If you dig underneath the surface, you will find the root cause of this divergence wasn’t so much a difference in the technicals (although there’s plenty of that also), but rather a difference in vision for what Bitcoin is, and what isn’t.

Segwit largely sees the Bitcoin blockchain as a settlement layer. It comes with a full block policy, which forces use cases away from the main chain and onto secondary layer solutions. Despite recent cries from the Core camp stating the mempool is now clear, it does not negate the fact that the intention is for the mempool NOT to be clear. A full block policy cannot have an empty mempool.

“There is nothing wrong with full blocks, and blocks have been “full” relative to what miners would produce for years.
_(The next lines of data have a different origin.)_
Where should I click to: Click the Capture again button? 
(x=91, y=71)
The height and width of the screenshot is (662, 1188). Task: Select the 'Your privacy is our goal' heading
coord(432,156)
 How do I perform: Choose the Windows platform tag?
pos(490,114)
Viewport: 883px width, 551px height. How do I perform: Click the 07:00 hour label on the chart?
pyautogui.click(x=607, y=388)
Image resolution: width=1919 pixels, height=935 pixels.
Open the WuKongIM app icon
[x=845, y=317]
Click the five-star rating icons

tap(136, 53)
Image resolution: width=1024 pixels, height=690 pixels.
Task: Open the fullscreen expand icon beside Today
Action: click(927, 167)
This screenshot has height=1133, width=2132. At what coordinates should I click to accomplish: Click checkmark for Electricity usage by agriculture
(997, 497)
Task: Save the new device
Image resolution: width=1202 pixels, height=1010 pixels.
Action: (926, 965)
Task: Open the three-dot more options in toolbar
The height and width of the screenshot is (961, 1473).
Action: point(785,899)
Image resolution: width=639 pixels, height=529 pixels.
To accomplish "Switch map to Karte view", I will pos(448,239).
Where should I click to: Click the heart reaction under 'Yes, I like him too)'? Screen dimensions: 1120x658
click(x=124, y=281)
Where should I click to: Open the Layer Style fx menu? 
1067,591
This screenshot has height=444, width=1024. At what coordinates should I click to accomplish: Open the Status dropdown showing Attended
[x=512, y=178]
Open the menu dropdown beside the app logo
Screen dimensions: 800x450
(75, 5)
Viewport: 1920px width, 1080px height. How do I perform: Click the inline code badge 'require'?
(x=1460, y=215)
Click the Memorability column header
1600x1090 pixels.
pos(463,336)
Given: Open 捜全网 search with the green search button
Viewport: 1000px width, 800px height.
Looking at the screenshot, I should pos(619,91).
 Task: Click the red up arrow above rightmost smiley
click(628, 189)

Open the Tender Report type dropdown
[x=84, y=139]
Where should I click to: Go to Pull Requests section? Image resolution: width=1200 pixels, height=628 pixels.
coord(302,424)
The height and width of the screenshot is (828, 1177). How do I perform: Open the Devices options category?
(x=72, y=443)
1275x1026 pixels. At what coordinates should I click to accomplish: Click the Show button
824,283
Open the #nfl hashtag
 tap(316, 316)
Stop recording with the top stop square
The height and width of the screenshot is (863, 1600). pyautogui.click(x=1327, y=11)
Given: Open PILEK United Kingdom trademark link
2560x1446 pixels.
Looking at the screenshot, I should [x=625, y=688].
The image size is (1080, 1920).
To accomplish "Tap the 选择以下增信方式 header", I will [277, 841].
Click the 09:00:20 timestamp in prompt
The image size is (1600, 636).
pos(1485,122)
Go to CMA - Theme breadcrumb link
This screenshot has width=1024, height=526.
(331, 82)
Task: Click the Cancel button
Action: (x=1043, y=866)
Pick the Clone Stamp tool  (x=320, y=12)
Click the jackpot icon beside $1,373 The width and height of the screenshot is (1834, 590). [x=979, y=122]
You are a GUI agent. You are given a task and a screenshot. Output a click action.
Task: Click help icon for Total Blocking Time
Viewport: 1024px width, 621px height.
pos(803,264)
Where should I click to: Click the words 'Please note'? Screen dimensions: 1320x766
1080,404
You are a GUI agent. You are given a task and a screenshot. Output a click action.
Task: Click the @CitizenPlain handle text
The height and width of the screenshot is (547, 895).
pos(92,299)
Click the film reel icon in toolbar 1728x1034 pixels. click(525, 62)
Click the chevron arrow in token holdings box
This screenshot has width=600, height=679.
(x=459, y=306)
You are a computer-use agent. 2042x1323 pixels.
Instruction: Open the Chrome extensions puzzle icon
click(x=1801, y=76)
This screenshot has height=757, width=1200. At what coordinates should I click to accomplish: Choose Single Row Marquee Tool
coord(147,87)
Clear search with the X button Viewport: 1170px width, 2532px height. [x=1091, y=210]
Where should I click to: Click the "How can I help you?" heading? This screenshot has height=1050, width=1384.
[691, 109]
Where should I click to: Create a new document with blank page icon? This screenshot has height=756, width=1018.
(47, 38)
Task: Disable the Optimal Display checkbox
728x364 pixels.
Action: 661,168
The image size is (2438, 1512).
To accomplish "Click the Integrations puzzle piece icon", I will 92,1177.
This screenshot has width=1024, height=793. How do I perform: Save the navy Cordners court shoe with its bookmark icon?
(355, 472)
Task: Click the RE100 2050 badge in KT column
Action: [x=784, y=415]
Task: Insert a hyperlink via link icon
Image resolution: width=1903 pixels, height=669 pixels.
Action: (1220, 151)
Full blocks is the natural state of the system” – Gregory Maxwell

CEO of Blockstream Gregory Maxwell’s comment on full blocks being the natural state of the system is in direct contradiction to the designer and inventor of Bitcoin and the blockchain, who argued that blocksize increases can be phased in versions “way ahead [of time]”.

The only reason Segwit depends on full blocks is to enable and force users onto second layer solutions for their transactions. This approach means that the main chain is therefore only used for settlement purposes, and removes the P2P component of Bitcoin as described in the whitepaper.

When Core-dev Luke-jr attempted to tell users to pay a $5 fee for every transaction to ensure success, he was really trying to create a perceived normality within the community. A paradigm shift where fees are the norm. And expensive fees at that.

When Roger Ver recently tweeted “Segwit transactions are unfairly cheap when compared with legacy transactions”, he specifically implied the comparison. That comparison is regarding the Core chain, which, by its fee structure, forces users into segwit transactions. But if you compare the fees of “Bitcoin Cash” with “Bitcoin Core”, then Bitcoin Cash wins hands down. By having a non-congested mempool, transactions on Bitcoin Cash will be much cheaper, more efficient, than what the Segwit chain will deliver.

Bitcoin traditionally never had such fees. They were trivial in value.

The vision therefore that big blockers have for Bitcoin is therefore vastly distinct. Essentially, a global currency. This concept is immeasurably different. A peer to peer electronic cash system as described in the 2008 white paper.

Hard forks are not a bad thing. Forking into two conflicting chains is a form of consensus within itself – “agree to disagree”. This should not be looked at negatively. Certainly, it appears there are wanting markets in each camp.

For big blockers at least, Bitcoin can finally grow again, and its potential can be realized, being uncapped. No more will we be in a position where congestion deems the network unreliable, with skyrocketing fees, seeing an exodus of businesses and merchants packing, wanting nothing more to do with the network.

Now is a time to rebuild, to heal the community, to regain the trust of businesses, engage new businesses and merchants, forge new areas of development, and venture into uncharted territories, including Bitcoin’s 2PDA capabilities and more.